# 2008 Audi R10(speculative) question



## chernaudi (Oct 6, 2006)

I know that it isn't 2008 yet, but I'm wondering if Audi will make any changes to the R10 for '08 to make it more suited to the type of racing in the ALMS. Like possibly a sprint variant that's more adapted to the shorter ALMS races. Because the R10(especally considering how complex it is) has had very few reliability problems, where as the Peugeot 908 has had difficulties in fnishing 6 hour/1000km races(mostly wheel bearing problems, but they've also had gearbox and engine problems), leads me to believe that, although they seem to be of the same size and such, the 908 is more optimized for shorter distance races than the R10 right now.
If that's the case, and with Audi's chief areodynamicist saying that the R10 is near the beginning of it's life, a sprint race version of or sprint race upgrades to the R10 for the '08 cars are likely. 
But then again, the R8 evolved in a similar way:
2000: R8 was optimized for Le Mans
2001: R8 was hybrid of sprint and Le Mans equipment
2002: Definitive LM and "sprint"(ALMS) packages for the R8.
So could this be where the R10 is going?


----------



## [email protected] (Apr 9, 2004)

*Re: 2008 Audi R10(speculative) question (chernaudi)*

I'm sure the R10 will evolve for next year's rules wherever it may compete. That said, you're presuming the R10 will be back in America. Of that I'm not terribly certain.


----------



## chernaudi (Oct 6, 2006)

*Re: 2008 Audi R10(speculative) question ([email protected])*

Why wouldn't it be back in the ALMS? Audi doesn't want to have anything to do with the European LMS series from what I've heard(marketing and publicity related). What else would Audi do with the R10? Run Le Mans only?
I really don't want Audi to run only 1-3 races a year. I would like them to do LMS, but I'd never get to see any TV coverage. But I'd rather them do the ALMS. If they run the '08 cars all year, or most of the year, with updated '07 spec car running the races before/just after Le Mans, and if IMSA keeps the rules stable(keep the PLM type LMP1 rules the same, and add the 50kgs to the LMP2 cars), Audi should be able to have a year like the years of 2000-'06 again.
This wouldn't have anything to do with Audi not being quite able to start selling their TDI models as early as they intially wanted to, wouldn't it? Or are there still some ill feelings directed towards IMSA?
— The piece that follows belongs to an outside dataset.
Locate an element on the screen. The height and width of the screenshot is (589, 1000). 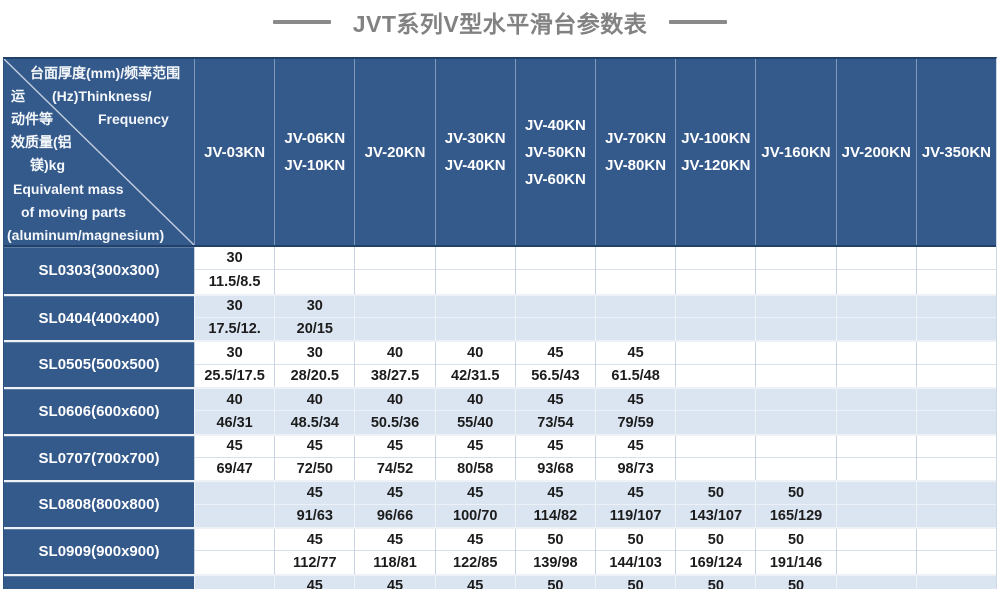
column-header-line: JV-40KN is located at coordinates (475, 166).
_Modified by chernaudi at 12:45 AM 9-27-2007_


----------



## Tanner74 (Jul 28, 2003)

Why wouldn't they want to run in the ALMS? Could be a business reason. Manufacturers only run if it makes sense - that there is some sort of return on investment.
Everything you mention is just pure speculation. If Audi wants to return to the ALMS next year they will announce it. No different like what they did last year in their communications.


----------



## chernaudi (Oct 6, 2006)

*Re: (Tanner74)*

At http://www.audiusdiesel.com Johan de Nysschen makes a reference to Audi possibly returning to the ALMS in '08.
It also seems that Aud thinks that they can get the R10 down fairly close to 900kgs for next year:
http://sportscaranalytics.com/?p=250#more-250
There is also an interview with Dr. Ullrich to follow at a later time.



_Modified by chernaudi at 10:43 PM 10-1-2007_


----------